June 11, 2021, 8:30 PM UTC

As the G7 Summit kicks off and the United Nations Climate Change Conference COP26 looms on the horizon, regulatory plans on how to reach net-zero carbon emissions may soon become more concrete. But for many CEOs, the move to sustainability has been increasingly driven not by regulators, but by consumers and investors.

Investors contributed $51.1 billion into sustainable funds in 2020, compared to less than $5 billion five years ago, according to an MSCI report

Reducing waste and lowering carbon emissions were recurring themes at this week’s Fortune Global Forum, where the consensus was that cutting emissions has become better for business.

Nissan Motor president and CEO Makoto Uchida told the Fortune Global Forum audience that his company’s focus on hybrids and EVs has been driven largely by consumer demand.

“While electrification speed is supported by local policy and investment, the most important is customer preference,” Uchida said, acknowledging that many people are reluctant to trade in a full-size pickup for an electric vehicle.

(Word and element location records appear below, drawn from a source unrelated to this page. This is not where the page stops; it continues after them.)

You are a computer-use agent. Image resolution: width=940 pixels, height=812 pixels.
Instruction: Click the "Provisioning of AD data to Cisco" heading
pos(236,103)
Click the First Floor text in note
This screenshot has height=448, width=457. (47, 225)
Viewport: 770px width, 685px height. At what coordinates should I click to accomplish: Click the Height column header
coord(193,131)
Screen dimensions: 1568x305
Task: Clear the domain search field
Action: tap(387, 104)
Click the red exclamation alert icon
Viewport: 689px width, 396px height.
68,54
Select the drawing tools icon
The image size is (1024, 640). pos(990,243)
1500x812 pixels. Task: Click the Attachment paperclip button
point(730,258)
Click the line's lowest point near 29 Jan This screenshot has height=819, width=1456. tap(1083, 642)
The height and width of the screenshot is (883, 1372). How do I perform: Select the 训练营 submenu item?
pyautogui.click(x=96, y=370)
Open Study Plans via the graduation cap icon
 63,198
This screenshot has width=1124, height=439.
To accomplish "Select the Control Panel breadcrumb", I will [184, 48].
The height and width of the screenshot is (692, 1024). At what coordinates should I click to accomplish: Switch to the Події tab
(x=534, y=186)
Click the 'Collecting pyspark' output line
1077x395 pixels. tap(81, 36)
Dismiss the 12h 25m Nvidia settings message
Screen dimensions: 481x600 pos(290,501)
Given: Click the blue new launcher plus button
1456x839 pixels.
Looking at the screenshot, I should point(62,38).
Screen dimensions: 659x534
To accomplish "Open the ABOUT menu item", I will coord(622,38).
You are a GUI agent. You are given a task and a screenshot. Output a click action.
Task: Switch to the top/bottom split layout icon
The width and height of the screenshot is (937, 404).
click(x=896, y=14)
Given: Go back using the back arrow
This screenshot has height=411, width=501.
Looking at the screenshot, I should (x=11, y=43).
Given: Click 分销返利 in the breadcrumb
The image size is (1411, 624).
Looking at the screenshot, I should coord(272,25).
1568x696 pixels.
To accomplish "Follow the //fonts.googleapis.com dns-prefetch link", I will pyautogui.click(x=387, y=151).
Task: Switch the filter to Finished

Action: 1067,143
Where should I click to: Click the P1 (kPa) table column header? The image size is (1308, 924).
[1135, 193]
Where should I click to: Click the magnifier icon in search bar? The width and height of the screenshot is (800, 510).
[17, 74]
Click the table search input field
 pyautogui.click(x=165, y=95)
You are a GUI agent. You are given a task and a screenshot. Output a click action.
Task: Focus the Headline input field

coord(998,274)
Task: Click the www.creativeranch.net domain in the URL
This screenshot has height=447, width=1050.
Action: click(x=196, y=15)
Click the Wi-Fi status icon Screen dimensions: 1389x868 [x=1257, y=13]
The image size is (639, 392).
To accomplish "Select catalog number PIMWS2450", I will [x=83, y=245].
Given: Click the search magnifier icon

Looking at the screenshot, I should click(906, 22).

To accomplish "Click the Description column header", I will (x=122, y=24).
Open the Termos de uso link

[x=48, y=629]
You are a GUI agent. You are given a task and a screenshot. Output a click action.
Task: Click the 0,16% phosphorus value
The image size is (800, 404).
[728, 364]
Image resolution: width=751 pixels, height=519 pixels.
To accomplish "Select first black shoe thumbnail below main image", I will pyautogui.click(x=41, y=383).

A similar observation came from Natarajan Chandrasekaran, chairman of Indian conglomerate Tata, who noted that the company is moving its automotive business completely toward electric vehicles while moving its power business toward renewable energy. The business has had strong cash flows, he said, because its leadership has managed to “pivot the group toward the future.”

Meanwhile, consumer packaged goods company Procter & Gamble has had to respond rapidly to changing consumer needs, including an increased demand for eco-friendly packaging. “Consumers more and more want sustainable solutions,” said David Taylor, the company’s chairman, president, and CEO.

As a result, the company has been working to make more sustainable products and packaging. Consumers, he said, are demanding “meaningful improvement across the area of climate, water, energy, and plastic waste.”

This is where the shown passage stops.